TRECHO DO TEXTO —
Com essa autêntica premissa do
Reino da Baboseira, um pintor iugoslavo radicado na Itália toscana
fez em histórias em quadrinho,
acredite, um bom livro.
"Vincent & Van Gogh", de Gradimir Smudja, foi publicado no
ano passado na França e, desde
então, já amealhou uma porção
de prêmios em países como Portugal, Turquia, Holanda e até nos
unidos, mas fechados, EUA.
Nesta semana, essa peça rara
encaixa nas livrarias brasileiras,
em lançamento da mesma Jorge
Zahar que vem publicando a versão em HQ da catedral literária
"Em Busca do Tempo Perdido",
de Proust.
Por coincidência, o mesmo
Proust faz uma ponta, não creditada, no livro, tomando um chá
no canto esquerdo de um quadrinho no meio da página 28. É apenas uma das dezenas de citações
que Smudja polvilhou em meio à
história do gato Vincent -que é
dedicada a Brigitte Bardot, retratada como uma gata.
Apaixonado pela história da arte, e ele mesmo artista plástico
com longa carreira em galerias
francesas, tascou nos quadrinhos
Toulouse-Lautrec, Monet, Degas,
Rembrandt e Gauguin (que também não pintava suas telas, na
verdade criações de um papagaio
chamado Paul).

EXERCÍCIOS —
1. De acordo com o trecho sobre a HQ de Gradimir Smudja, em que país "Vincent & Van Gogh" foi publicado no ano passado?
2. Traduza para o inglês a seguinte frase do trecho sobre a HQ de Smudja: "Por coincidência, o mesmo Proust faz uma ponta, não creditada, no livro, tomando um chá no canto esquerdo de um quadrinho no meio da página 28."
3. Prossiga com o trecho sobre a HQ de Smudja a partir da última frase apresentada.

REGISTROS DE DADOS —
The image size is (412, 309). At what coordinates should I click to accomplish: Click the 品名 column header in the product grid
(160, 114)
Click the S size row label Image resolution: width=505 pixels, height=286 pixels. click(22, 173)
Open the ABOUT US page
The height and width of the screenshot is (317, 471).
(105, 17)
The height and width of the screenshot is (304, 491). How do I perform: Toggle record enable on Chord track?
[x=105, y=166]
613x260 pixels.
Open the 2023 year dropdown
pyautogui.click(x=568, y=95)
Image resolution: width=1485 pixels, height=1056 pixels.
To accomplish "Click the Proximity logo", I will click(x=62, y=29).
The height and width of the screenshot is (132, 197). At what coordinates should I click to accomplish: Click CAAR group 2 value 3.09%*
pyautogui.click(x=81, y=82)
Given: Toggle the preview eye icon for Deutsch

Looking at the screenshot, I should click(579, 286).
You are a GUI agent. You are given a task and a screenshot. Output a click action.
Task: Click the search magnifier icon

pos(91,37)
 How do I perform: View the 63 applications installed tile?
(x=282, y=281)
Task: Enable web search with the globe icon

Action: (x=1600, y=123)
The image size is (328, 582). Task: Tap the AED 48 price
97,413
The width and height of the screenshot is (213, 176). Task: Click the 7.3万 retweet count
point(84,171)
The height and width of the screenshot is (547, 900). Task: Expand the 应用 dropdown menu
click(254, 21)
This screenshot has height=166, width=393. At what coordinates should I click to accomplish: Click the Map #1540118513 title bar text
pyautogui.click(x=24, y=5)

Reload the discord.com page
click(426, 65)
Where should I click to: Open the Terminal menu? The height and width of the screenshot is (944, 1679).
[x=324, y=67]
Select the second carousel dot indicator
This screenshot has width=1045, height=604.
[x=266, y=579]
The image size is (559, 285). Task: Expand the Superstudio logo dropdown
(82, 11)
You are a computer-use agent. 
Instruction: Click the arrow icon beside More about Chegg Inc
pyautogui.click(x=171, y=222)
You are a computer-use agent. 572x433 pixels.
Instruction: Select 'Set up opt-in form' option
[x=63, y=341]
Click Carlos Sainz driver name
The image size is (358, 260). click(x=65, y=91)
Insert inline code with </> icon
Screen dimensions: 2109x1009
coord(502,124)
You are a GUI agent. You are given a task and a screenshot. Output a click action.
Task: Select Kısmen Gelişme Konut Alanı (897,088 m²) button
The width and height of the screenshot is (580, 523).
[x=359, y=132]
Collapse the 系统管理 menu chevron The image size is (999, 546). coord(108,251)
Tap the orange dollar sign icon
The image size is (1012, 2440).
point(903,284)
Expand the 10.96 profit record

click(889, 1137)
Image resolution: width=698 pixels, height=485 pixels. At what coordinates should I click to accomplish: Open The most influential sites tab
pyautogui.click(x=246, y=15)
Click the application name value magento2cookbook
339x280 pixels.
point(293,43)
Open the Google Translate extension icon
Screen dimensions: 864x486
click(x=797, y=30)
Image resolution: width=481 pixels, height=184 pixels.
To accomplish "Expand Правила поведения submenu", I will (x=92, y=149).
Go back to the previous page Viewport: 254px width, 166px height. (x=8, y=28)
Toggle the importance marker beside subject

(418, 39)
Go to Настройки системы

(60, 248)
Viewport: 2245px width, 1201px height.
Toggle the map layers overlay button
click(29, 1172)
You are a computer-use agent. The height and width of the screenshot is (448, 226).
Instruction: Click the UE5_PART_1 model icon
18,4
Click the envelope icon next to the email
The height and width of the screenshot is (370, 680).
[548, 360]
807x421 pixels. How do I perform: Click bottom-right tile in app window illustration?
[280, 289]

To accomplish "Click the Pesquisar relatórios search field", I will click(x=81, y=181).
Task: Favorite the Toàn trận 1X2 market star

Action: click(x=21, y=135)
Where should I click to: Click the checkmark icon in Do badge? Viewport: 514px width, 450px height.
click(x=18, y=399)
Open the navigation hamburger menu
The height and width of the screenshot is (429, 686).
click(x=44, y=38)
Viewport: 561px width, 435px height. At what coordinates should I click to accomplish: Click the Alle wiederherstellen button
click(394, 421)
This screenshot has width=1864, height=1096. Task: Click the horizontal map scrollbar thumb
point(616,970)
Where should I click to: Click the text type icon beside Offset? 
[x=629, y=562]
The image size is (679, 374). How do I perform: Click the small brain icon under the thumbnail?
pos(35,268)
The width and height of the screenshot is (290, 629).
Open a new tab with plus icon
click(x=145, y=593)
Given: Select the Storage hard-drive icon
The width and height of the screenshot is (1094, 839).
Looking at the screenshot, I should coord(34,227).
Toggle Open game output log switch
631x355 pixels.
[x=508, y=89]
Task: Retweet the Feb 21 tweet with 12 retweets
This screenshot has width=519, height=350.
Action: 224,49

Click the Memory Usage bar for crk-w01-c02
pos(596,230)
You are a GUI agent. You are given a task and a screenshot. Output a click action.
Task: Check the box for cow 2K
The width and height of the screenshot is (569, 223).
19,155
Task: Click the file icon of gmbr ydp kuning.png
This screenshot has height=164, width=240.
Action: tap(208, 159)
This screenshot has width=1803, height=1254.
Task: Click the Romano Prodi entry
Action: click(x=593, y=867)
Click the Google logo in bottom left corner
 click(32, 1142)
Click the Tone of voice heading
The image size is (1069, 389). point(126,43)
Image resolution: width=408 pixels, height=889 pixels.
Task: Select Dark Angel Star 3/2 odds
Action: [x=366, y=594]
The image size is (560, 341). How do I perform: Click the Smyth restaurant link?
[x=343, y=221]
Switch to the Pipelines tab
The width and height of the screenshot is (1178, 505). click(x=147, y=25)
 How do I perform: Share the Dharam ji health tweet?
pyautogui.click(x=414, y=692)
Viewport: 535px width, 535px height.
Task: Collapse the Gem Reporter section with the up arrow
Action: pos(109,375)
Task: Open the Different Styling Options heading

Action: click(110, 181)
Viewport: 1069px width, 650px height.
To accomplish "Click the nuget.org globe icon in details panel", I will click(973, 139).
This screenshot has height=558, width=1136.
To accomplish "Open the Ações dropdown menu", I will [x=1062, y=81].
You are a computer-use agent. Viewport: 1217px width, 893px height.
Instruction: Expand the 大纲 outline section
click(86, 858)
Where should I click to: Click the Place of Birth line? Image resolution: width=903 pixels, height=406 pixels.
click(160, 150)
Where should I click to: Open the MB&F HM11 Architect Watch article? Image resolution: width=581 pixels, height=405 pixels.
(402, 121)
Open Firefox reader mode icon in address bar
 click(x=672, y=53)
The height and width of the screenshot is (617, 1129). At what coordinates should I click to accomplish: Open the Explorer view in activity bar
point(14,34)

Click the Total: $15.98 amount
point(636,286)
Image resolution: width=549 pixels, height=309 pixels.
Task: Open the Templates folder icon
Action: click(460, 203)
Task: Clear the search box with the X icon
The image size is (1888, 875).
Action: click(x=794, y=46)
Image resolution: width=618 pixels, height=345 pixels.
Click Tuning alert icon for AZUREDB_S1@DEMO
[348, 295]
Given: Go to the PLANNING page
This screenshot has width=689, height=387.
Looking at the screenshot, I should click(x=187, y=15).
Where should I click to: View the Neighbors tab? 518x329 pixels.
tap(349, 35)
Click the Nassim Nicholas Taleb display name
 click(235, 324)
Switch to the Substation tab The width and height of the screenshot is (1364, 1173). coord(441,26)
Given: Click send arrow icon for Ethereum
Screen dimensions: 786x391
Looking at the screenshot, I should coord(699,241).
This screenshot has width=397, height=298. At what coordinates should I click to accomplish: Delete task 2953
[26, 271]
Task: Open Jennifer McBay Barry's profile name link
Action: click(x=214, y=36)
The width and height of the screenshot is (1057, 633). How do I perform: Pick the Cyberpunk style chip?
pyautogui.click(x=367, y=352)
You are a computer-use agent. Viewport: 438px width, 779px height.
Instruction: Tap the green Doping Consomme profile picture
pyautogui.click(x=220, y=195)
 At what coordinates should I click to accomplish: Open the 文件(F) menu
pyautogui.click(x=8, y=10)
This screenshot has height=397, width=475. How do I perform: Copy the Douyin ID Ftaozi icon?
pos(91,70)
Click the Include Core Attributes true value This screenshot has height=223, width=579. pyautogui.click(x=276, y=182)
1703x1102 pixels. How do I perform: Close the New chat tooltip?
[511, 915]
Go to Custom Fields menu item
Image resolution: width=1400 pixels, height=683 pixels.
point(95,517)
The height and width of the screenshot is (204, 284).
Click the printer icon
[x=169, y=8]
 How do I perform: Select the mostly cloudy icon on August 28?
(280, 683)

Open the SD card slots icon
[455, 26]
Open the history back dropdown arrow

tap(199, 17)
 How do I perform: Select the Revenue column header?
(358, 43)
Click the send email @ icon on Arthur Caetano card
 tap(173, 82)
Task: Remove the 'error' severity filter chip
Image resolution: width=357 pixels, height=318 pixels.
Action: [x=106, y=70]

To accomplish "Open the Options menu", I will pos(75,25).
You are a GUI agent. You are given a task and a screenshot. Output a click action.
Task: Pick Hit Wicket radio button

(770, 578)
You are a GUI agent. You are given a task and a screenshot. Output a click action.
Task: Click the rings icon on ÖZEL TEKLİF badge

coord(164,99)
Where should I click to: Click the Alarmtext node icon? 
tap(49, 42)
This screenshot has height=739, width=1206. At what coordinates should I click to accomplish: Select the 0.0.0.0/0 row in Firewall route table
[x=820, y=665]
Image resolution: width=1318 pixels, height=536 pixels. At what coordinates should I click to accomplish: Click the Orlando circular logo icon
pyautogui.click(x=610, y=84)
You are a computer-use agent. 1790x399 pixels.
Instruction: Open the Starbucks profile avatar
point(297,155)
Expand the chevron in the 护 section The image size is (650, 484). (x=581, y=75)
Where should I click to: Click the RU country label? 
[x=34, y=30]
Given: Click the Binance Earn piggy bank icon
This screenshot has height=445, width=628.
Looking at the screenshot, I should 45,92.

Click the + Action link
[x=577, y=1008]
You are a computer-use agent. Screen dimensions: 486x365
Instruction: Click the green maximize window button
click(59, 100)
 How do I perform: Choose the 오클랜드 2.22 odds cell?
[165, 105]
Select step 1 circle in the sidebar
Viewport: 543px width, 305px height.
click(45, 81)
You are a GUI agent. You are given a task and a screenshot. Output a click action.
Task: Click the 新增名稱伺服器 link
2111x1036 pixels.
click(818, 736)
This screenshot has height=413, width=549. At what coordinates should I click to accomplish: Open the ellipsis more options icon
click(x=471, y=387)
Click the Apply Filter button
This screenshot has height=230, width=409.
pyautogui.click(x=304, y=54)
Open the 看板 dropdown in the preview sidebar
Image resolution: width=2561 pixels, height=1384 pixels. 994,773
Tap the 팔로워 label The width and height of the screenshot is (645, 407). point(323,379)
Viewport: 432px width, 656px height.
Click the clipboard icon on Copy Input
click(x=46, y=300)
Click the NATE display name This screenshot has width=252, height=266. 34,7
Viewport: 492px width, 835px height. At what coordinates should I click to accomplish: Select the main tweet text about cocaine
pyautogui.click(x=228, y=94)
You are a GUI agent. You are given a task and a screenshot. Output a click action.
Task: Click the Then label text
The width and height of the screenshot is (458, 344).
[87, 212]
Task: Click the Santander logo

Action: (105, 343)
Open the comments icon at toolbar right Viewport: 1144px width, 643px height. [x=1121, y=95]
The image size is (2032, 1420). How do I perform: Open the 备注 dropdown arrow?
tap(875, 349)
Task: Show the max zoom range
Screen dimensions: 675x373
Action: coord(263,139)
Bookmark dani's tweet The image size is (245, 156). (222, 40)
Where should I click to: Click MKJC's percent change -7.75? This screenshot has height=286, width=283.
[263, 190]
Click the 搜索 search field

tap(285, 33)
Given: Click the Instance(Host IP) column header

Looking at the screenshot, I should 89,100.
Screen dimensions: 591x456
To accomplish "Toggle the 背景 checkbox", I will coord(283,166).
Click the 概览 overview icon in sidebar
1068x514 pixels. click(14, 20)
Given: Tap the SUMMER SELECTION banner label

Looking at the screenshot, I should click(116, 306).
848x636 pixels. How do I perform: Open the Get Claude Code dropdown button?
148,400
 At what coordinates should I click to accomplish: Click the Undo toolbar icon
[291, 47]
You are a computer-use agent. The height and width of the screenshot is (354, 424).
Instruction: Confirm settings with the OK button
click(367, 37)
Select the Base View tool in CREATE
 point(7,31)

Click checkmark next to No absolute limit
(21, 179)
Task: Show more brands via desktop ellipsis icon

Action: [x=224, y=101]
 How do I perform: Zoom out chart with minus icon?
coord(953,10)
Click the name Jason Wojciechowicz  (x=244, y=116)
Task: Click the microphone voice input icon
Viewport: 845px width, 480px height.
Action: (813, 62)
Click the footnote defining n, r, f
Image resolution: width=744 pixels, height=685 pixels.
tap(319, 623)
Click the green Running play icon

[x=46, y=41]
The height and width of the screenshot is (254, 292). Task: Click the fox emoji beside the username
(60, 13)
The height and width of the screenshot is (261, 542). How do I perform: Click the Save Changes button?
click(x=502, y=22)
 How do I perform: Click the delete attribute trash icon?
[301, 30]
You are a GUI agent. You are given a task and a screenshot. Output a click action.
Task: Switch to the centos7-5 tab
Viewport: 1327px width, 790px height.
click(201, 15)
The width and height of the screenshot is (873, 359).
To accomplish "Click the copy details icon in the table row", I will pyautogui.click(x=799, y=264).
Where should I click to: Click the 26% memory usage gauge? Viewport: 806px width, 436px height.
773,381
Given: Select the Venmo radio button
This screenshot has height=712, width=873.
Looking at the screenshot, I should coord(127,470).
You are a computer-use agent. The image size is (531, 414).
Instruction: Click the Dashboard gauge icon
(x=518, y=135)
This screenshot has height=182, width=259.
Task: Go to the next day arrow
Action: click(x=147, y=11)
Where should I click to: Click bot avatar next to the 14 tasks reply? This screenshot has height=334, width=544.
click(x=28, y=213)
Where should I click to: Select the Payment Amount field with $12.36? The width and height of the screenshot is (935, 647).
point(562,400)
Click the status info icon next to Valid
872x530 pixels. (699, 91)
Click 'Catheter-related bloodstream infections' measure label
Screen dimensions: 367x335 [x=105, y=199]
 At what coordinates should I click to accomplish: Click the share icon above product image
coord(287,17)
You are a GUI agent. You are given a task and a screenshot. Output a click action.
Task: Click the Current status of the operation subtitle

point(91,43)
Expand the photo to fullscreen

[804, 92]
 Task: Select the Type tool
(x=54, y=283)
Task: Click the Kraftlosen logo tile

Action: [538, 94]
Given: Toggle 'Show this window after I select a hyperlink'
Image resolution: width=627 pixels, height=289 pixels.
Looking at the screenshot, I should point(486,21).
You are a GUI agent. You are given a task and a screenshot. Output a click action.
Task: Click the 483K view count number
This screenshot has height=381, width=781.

RESPOSTAS EM ORDEM —
1. Na França.

2. By coincidence, Proust himself makes an uncredited cameo in the book, having tea in the left corner of a panel in the middle of page 28.

3.
"O Bordel das Musas", segundo
livro de Smudja, segue a mesma
receita de HQ e história da arte,
misturados no caldeirão do humor e virtuosismo artístico.
A qualidade dos traços -e a capacidade de mimetizar os universos dos grandes pintores do século 19- é o principal trunfo do artista iugoslavo.
"Tenho uma coleção de pinturas "fake" de Van Gogh embaixo
da minha cama e no meu banheiro", brincou Smudja em troca de
e-mails com a Folha.
O artista diz que demorou só sete meses no trabalho (não nas telas falsas de Van Gogh, mas no livro "Vincent & Van Gogh"), mas
que o projeto tem 14 anos.
E por que um gato, e não uma
arara, um urso ou um gorila albino, foi o escolhido para personificar Van Gogh? "O jeito de pintar
dele era muito agressivo e rápido.
Sempre vi suas pinturas como trabalhos de um gato", diz Smudja.
Vincent não é um gato comum.
O verdadeiro autor de telas como
"Os Girassóis" ou "O Retrato de
Doutor Gachet" (presentes no livro, como todos os "hits" goghianos) é um gato "mau". Rouba, fatura "fifis" d'outrem, bebe tudo o
que não é sólido (menos leite),
mata e cozinha o papagaio de Cézanne, diz ser "filho de Lúcifer".
Smudja justifica o humor "negro" com a seguinte aspa: "É uma
forma de recriar a vida real. A vida
é tão dura e as pessoas são tão difíceis de serem entendidas. Vincent
é mau, dissimulado, sem-vergonha. Ele é o "negativo" de Van
Gogh".
O gato malvado, era de se imaginar, foi o responsável por um dos
episódios mais famosos da biografia vangoghiana. Foi ele o responsável pelo corte da orelha esquerda do "artista".
Smudja brinca que só não contou mais detalhes sobre o gato
Vincent (que ao final do livro aparece batendo na janela de um tal
de Pablo Picasso) por medo de
perder a sua orelha.
Foi o gato que escreveu o seu livro?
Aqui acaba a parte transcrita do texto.